Je m'installe nonchalamment sur le canapé, près de Mathieu, et avale un Spasfon. Je prends une grande inspiration, mais jure lorsque la douleur me rappelle à l'ordre.

— Pourquoi t'as pris ta caisse, au juste ? J'pige pas.

— Je voulais rentrer.

— Au moment où j'arrivais ? Tu voulais me vesqui ou quoi ?

— Non, loin de là. Je pensais que tu serais seul, ou du moins, avec une autre personne qu'Emma. Tu sais, je n'ai pas cautionné son hypocrisie. Et te voir arriver avec elle.. C'était le coup de trop.

— J'vois pas pourquoi. On est plus ensemble, et t'es avec Jehk.

— Non, je ne suis plus avec lui. Et ça m'a touché parce que.. Merde, parce qu'il s'agit de toi ! Et que.. Que tu te tapes mon ancienne amie qui, soit dit en passant, n'est qu'une opportuniste hypocrite et aguicheuse, ça pique.

Il esquisse un léger sourire en coin, et je soupire.

— Pourquoi tu voulais me voir, au juste ? Tu voulais juste savoir pourquoi j'ai pris ma bagnole et ai eu un accident involontaire ? Tu voulais me faire regretter quelque chose ?

— Non. J'en ai rien à foutre. L'accident c'est bien fait pour ta gueule, t'avais qu'à demander à un des gars de te ramener. Et j'ai rien à te faire regretter, c'qui est arrivé est arrivé, c'est tout.

— Si c'est pour me dire ça tu peux partir, Mathieu. J'ai déjà assez mal comme ça, je n'ai pas envie d'amplifier la douleur en passant une partie de la journée à pleurer.

Je me lève lentement, et pars en direction de ma salle de bains. Je sens que Mathieu est sur mes talons, mais je fais mine de rien. Je ferme la baignoire et fais couler l'eau nécessaire pour prendre un bain. Je mets une bonne quantité de gel douche, et pars dans ma chambre cherche deux ou trois affaires, Mathieu me suivant toujours.

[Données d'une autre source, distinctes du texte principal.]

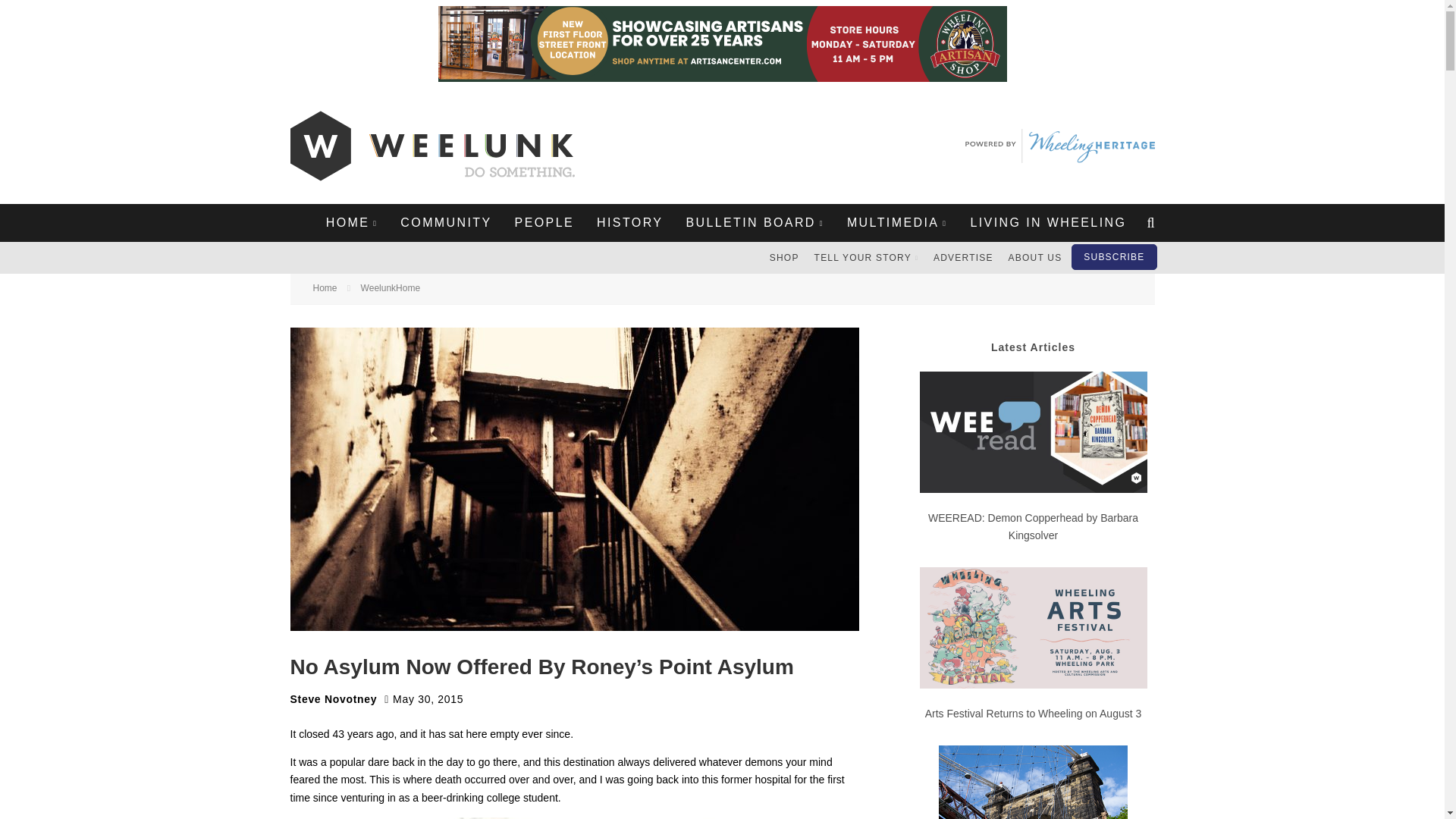
HOME (352, 222)
Posts by Steve Novotney (333, 698)
BULLETIN BOARD (754, 222)
MULTIMEDIA (897, 222)
HISTORY (629, 222)
PEOPLE (544, 222)
COMMUNITY (445, 222)
Given the description of an element on the screen output the (x, y) to click on. 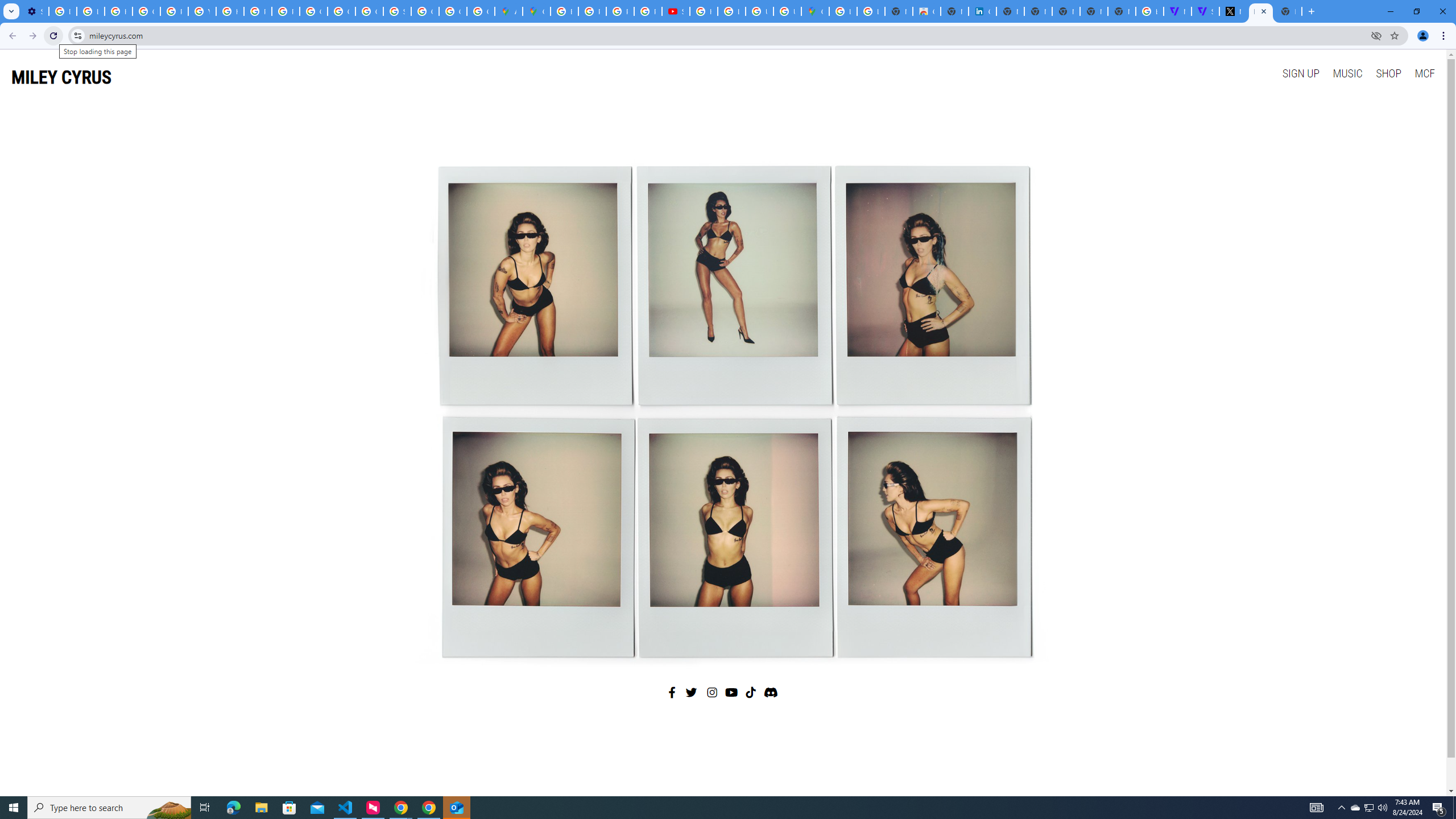
New Tab (1288, 11)
MILEY CYRUS. (1260, 11)
Given the description of an element on the screen output the (x, y) to click on. 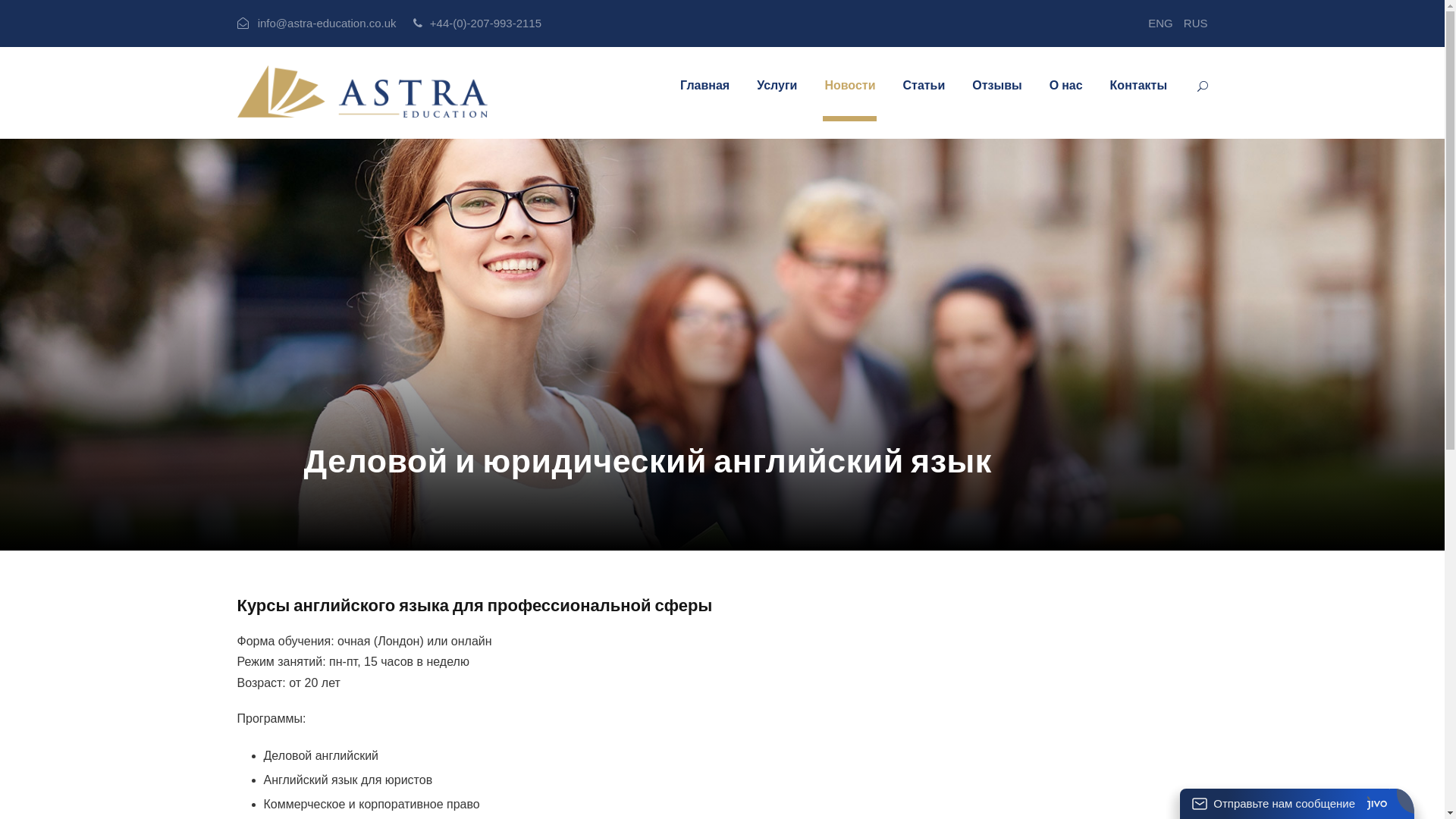
ENG Element type: text (1156, 22)
info@astra-education.co.uk Element type: text (326, 22)
+44-(0)-207-993-2115 Element type: text (485, 22)
RUS Element type: text (1192, 22)
Given the description of an element on the screen output the (x, y) to click on. 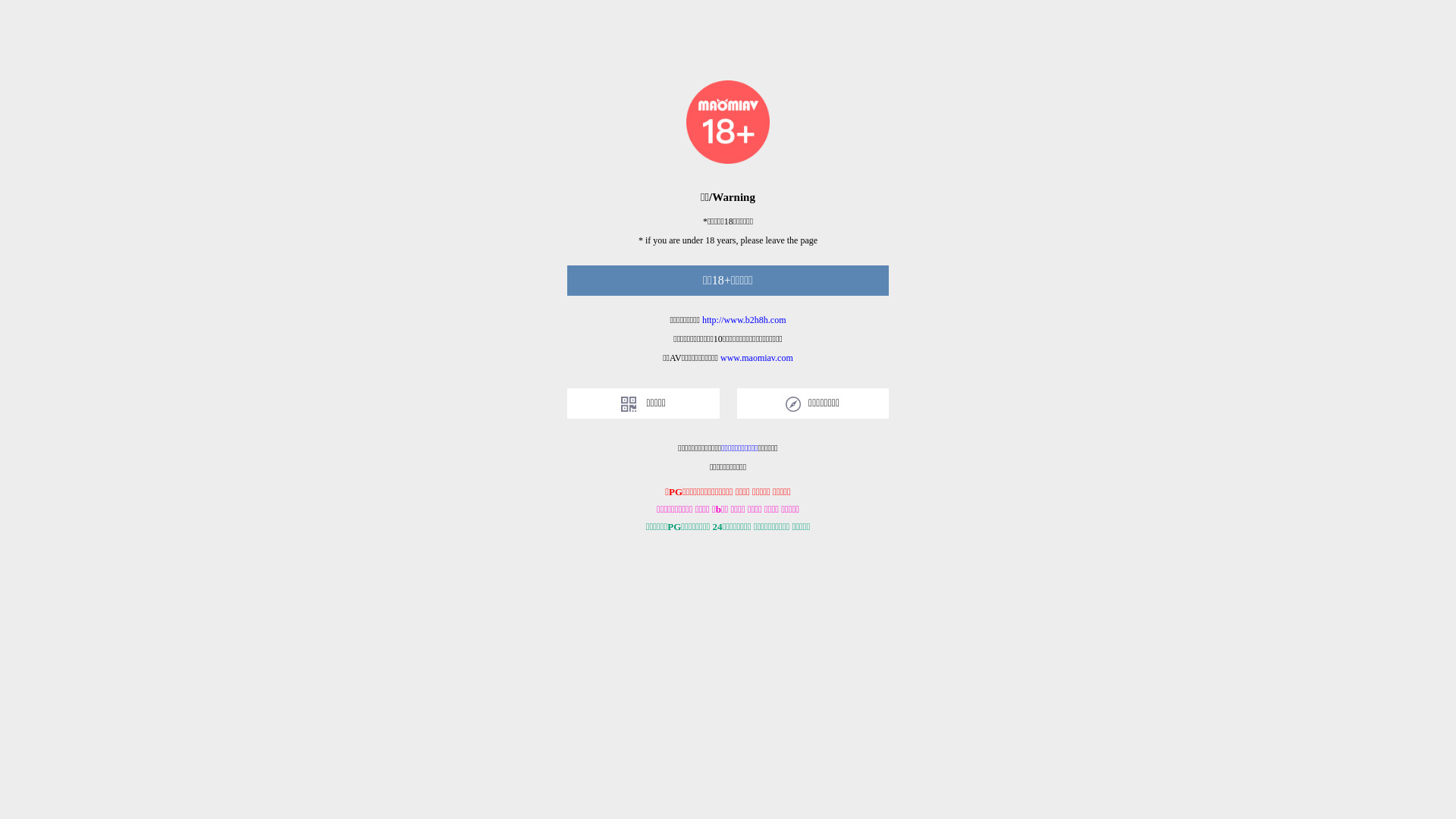
http://www.b2h8h.com Element type: text (744, 319)
www.maomiav.com Element type: text (756, 357)
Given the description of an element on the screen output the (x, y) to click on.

— Arrête de me suivre comme un chien, veux-tu ?

— Le doc a dit que j'devais faire attention à c'que tu fasses pas de trop gros efforts.

— Je vois pas en quoi prendre un bain est un effort.

— Imagines t'as du mal à te relever, tu fais comment ?

Je soupire, et esquisse tout de même un léger sourire. Je retourne dans la salle de bains et vais pour fermer la porte, mais Mathieu m'en empêche.

— J'reste au même endroit que toi jusqu'à ce que t'ailles te coucher ce soir, m'en fous.

— Reste en dehors de la salle de bains le temps que je me déshabille.

Il grogne mais accepte. Je ferme la porte, me déshabille et rentre dans mon bain, me cache sous la mousse, et l'apostrophe lorsqu'il peut rentrer.

Il s'assied contre la porte, soit en face de la baignoire, et me fixe, tandis que je m'allonge à peu près confortablement.

— T'sais, j'ai rien à te faire regretter. Parce que c'est moi qui regrette.